The 1,100-patient Pfizer-sponsored REACH-OUT study reveals that a “patient-focused, physician-implemented coronary heart disease risk evaluation and communication programme” significantly lowered the risk of CHD by 11.7%, compared to usual care.

The trial randomised physicians into two and the first doctors, “the communication programme” group, provided their patients with an evaluation using the well-known Framingham 10-year “risk calculator”, which assesses characteristics that contribute to CHD, including hypertension, high blood pressure, high cholesterol, smoking, diabetes, obesity, family history, gender and age. They educated them about their results and informed them of strategies to control their risk of CHD over a six-month period.

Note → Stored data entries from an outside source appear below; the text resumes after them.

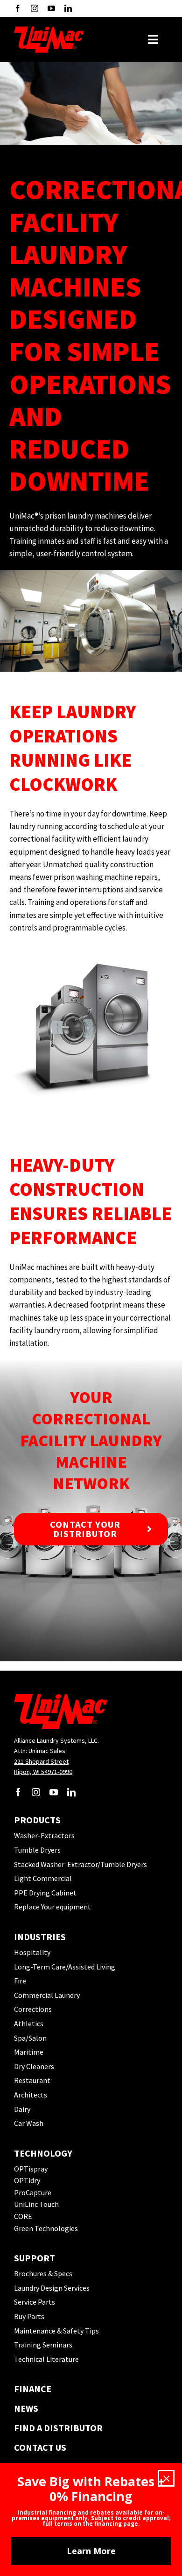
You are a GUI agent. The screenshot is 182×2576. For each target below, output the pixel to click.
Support (34, 2258)
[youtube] (51, 8)
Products (37, 1820)
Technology (43, 2153)
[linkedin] (68, 8)
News (26, 2408)
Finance (32, 2388)
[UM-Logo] (49, 30)
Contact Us (40, 2447)
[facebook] (17, 8)
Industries (40, 1936)
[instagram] (34, 8)
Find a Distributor (58, 2428)
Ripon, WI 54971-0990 (43, 1771)
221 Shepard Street (41, 1761)
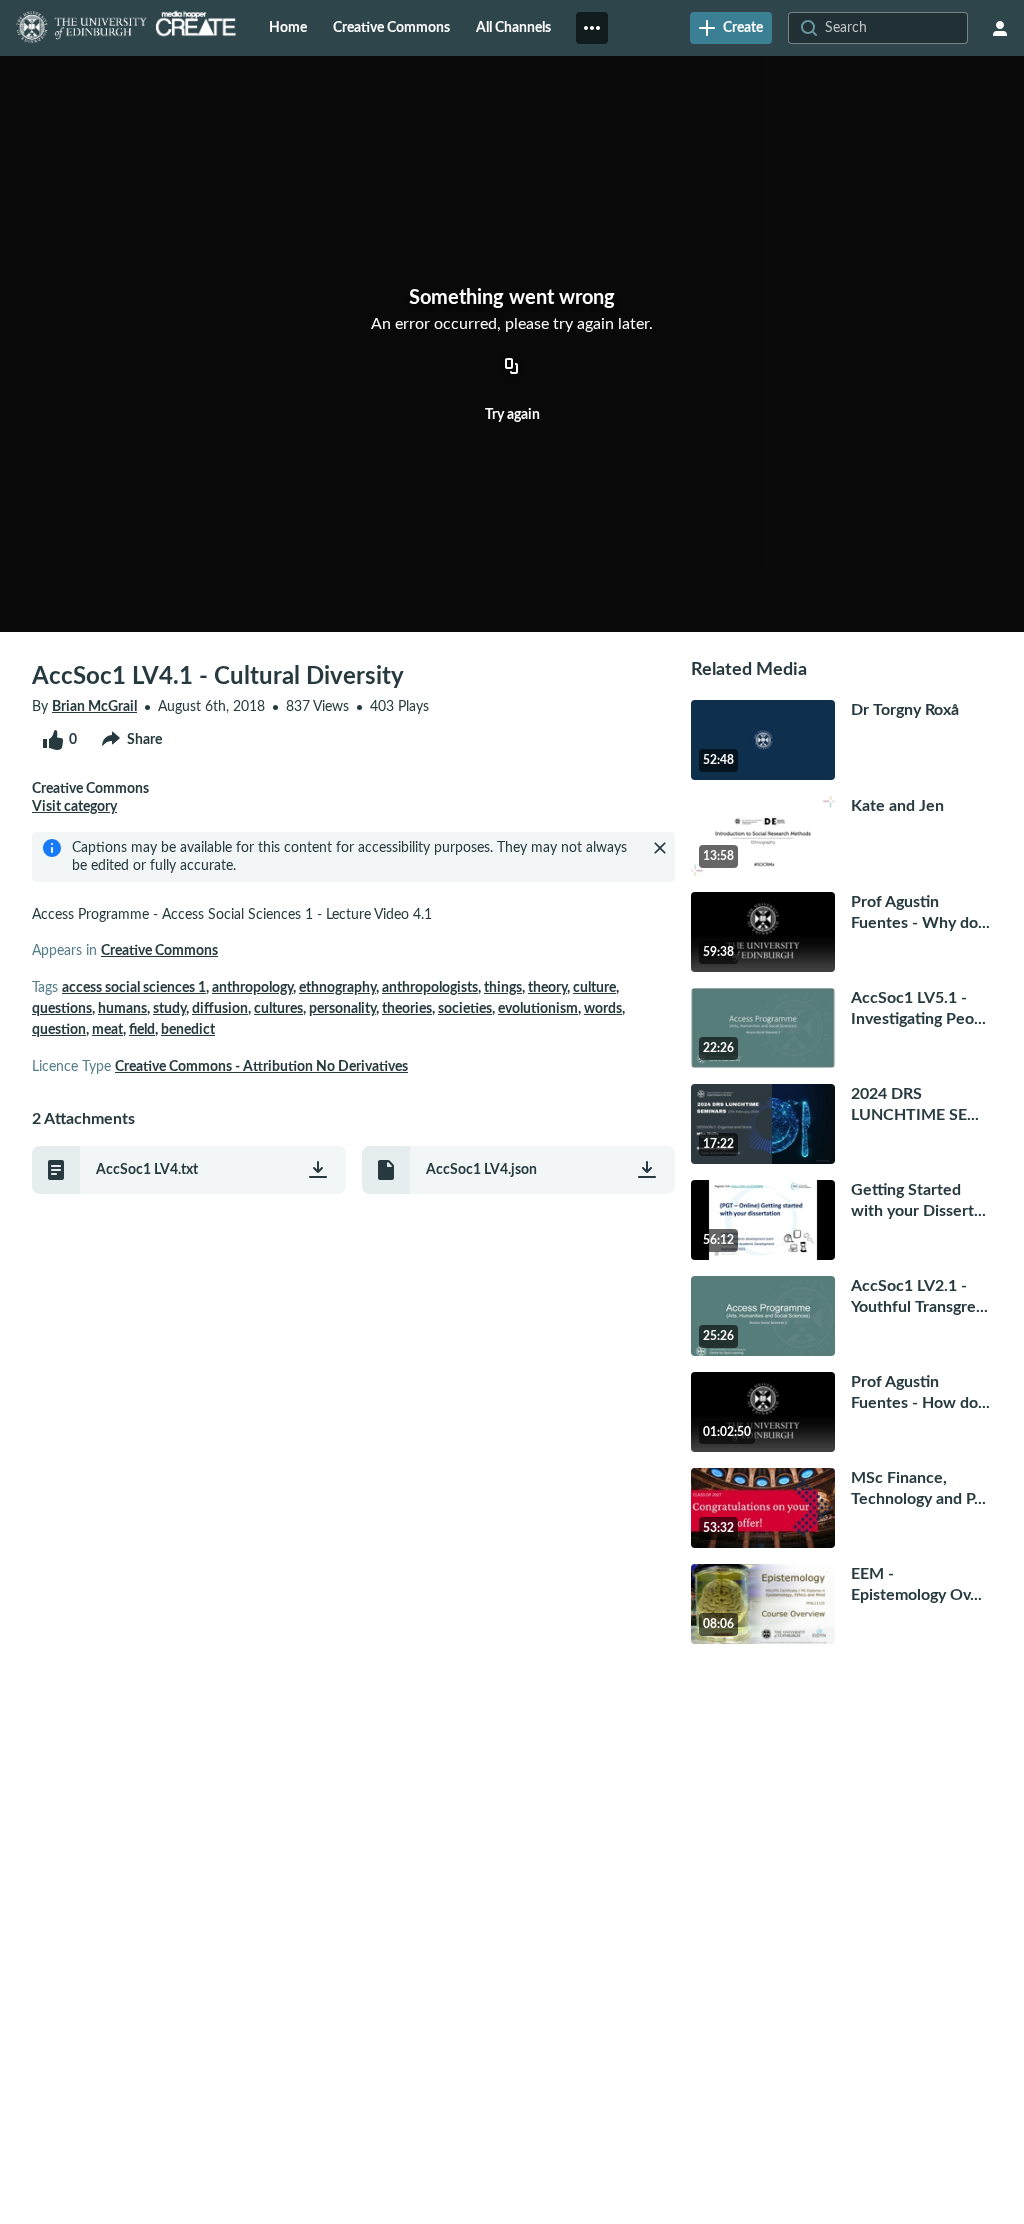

The control group were not provided with risk evaluation and they received usual care and both sets of patients received cardiovascular drugs during the study in accordance with the physician's clinical judgment. The study found that the communication programme group showed a 20mmHg reduction in systolic blood pressure, versus a 15mmHg fall in the usual care group, while 'bad’ low-density lipoprotein cholesterol was lowered by 10% and 7%, respectively. 25% of the first group reached both their target blood pressure and LDL cholesterol goals, versus 14% in the second.

“It is crucial to educate patients about their cardiovascular risk,” said Leif Erhardt, professor of Cardiology at Lund University in Sweden. However, in addition, the risk needs to be addressed “through more aggressive treatment, including drug therapy that can treat multiple risk factors.”

Pfizer's medical director, Jan Buch, said that these results suggest that when physicians inform their patients of their CV risk as part of their overall treatment regimen, the risk of cardiovascular events may be significantly reduced. “However, the 11.7% risk reduction did not normalise the patient risk, so additional measures to improve the therapy are needed," he added.